## Goal
Copy the listing below without changes, from the line that contains "The image size is (567, 480)." through the line that contains "will click(955, 129).", both included.

## Information provided
——

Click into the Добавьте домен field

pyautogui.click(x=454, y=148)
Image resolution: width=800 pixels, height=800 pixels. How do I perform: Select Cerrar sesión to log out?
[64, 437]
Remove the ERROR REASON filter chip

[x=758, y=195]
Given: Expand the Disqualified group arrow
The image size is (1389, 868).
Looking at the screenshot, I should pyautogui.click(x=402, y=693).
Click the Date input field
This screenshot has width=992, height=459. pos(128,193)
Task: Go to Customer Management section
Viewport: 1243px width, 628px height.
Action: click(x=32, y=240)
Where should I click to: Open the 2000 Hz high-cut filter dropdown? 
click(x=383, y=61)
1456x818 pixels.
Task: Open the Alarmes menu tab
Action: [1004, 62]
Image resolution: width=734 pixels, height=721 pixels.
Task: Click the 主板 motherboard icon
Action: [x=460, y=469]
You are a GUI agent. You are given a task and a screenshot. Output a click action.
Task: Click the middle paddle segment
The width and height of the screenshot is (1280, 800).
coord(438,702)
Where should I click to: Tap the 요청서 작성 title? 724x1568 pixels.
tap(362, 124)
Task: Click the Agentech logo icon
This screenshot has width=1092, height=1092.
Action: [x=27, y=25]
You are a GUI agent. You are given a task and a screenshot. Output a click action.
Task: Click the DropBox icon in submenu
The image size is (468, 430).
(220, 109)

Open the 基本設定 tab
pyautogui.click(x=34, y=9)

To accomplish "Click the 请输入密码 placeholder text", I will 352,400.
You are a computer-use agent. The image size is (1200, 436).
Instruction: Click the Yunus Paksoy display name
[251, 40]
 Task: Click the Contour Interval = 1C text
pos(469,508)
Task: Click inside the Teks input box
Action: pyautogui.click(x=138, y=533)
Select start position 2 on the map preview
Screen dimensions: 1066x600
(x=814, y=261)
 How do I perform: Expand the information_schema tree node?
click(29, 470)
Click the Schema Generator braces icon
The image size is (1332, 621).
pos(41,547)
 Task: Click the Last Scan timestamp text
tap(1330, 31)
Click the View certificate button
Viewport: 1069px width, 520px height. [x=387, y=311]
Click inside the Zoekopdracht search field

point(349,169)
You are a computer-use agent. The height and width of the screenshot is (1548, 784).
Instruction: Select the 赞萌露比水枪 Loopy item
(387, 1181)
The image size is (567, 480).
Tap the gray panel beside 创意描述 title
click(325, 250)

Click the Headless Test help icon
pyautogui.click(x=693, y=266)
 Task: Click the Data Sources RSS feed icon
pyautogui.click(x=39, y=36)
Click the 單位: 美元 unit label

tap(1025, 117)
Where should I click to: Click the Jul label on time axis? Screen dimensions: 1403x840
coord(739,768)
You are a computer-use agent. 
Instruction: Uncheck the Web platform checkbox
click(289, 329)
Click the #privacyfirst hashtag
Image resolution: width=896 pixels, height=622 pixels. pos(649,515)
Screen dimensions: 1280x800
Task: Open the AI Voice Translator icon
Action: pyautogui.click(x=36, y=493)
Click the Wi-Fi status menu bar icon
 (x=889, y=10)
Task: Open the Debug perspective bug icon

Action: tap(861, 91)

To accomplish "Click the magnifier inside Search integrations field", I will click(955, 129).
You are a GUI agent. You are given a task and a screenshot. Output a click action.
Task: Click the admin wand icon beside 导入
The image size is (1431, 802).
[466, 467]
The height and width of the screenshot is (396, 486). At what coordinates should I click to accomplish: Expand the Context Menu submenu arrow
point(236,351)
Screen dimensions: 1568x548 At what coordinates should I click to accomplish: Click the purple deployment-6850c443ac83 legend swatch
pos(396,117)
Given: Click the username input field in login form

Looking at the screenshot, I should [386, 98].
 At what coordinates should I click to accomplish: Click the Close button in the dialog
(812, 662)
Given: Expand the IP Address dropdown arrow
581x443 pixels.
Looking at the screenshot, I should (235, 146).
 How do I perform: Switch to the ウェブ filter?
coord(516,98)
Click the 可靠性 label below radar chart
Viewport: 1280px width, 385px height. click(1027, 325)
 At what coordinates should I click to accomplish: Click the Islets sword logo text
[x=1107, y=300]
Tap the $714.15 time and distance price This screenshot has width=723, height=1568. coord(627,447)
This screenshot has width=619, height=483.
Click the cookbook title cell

——

## The answer
The image size is (567, 480).
Tap the gray panel beside 创意描述 title
click(325, 250)

Click the Headless Test help icon
pyautogui.click(x=693, y=266)
 Task: Click the Data Sources RSS feed icon
pyautogui.click(x=39, y=36)
Click the 單位: 美元 unit label

tap(1025, 117)
Where should I click to: Click the Jul label on time axis? Screen dimensions: 1403x840
coord(739,768)
You are a computer-use agent. 
Instruction: Uncheck the Web platform checkbox
click(289, 329)
Click the #privacyfirst hashtag
Image resolution: width=896 pixels, height=622 pixels. pos(649,515)
Screen dimensions: 1280x800
Task: Open the AI Voice Translator icon
Action: pyautogui.click(x=36, y=493)
Click the Wi-Fi status menu bar icon
 (x=889, y=10)
Task: Open the Debug perspective bug icon

Action: tap(861, 91)

To accomplish "Click the magnifier inside Search integrations field", I will click(955, 129).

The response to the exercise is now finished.